• _Data provided_:
========================================================================

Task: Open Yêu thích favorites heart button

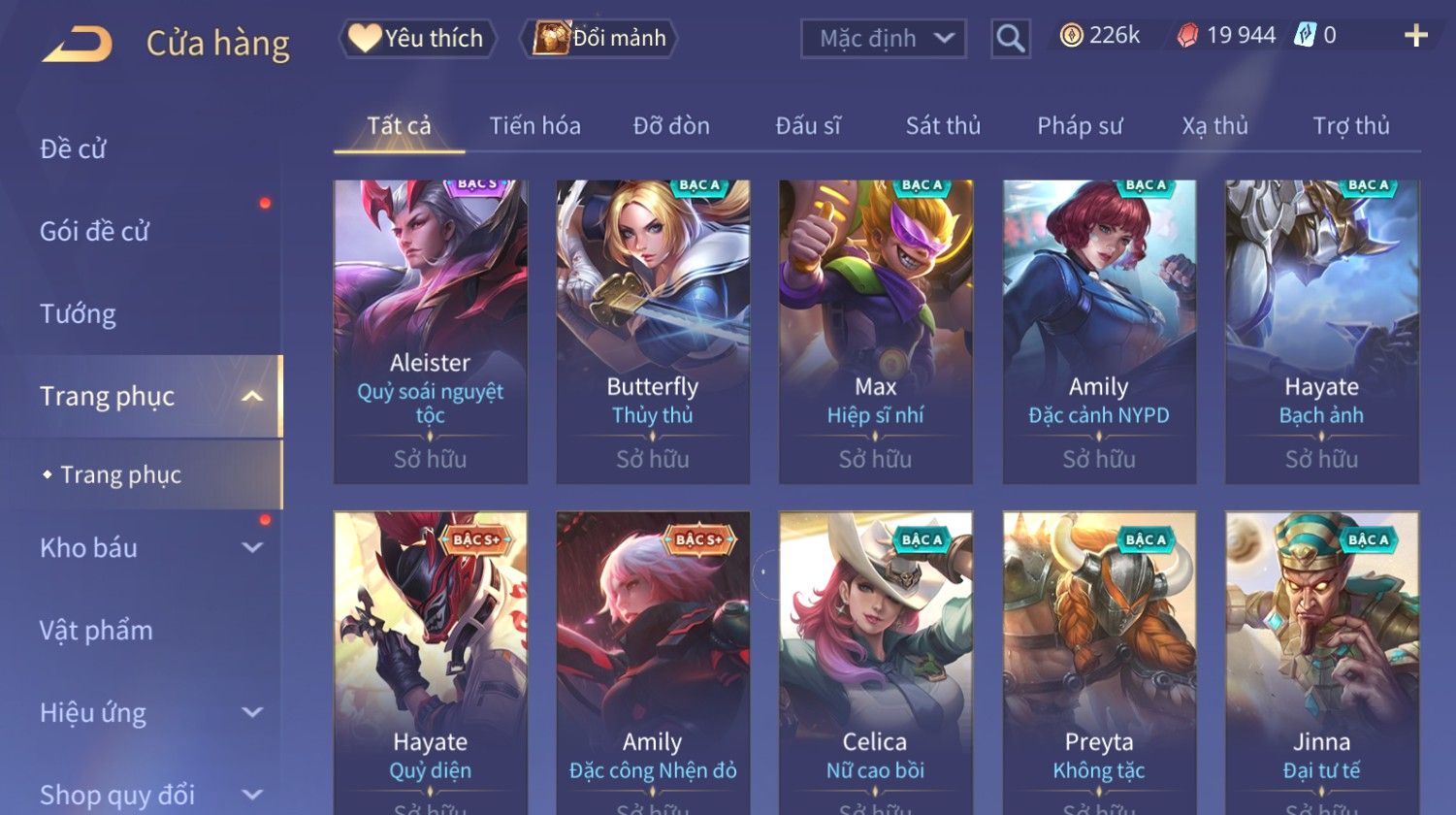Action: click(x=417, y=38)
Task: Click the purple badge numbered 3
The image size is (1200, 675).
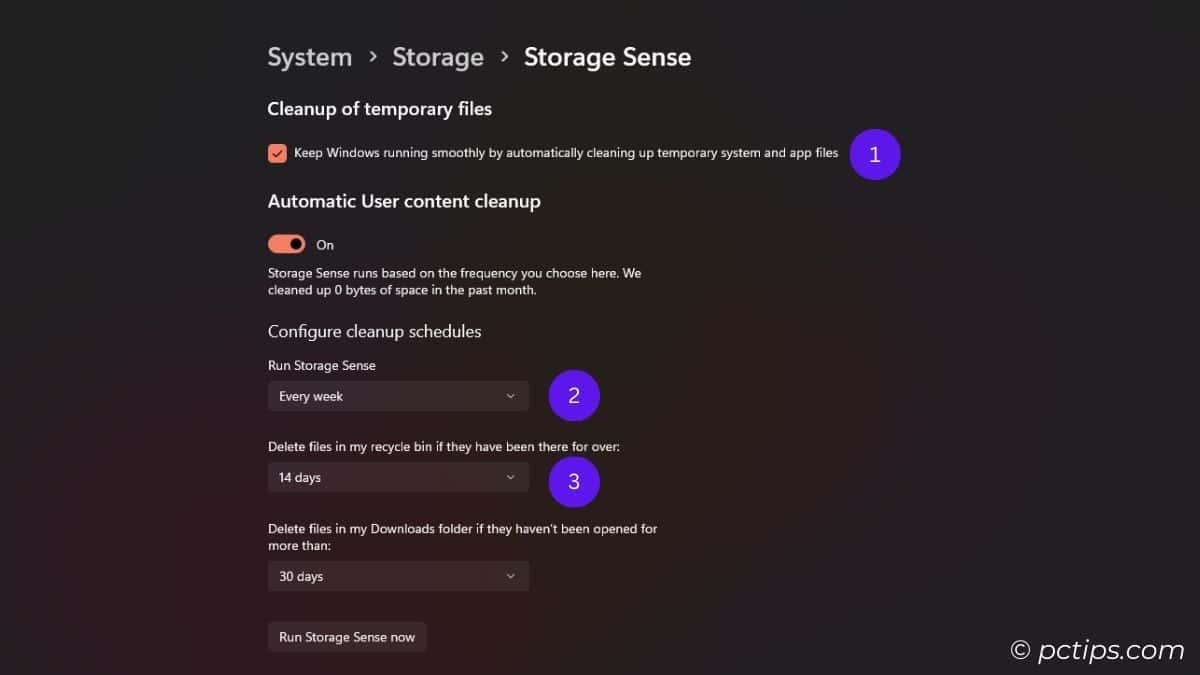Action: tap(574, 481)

========================================================================

• _Problem statement_:
In the answer, the data should reappear exactly, with no pictures.

• _Response to this task_:
Task: Open Yêu thích favorites heart button

Action: click(x=417, y=38)
Task: Click the purple badge numbered 3
The image size is (1200, 675).
Action: tap(574, 481)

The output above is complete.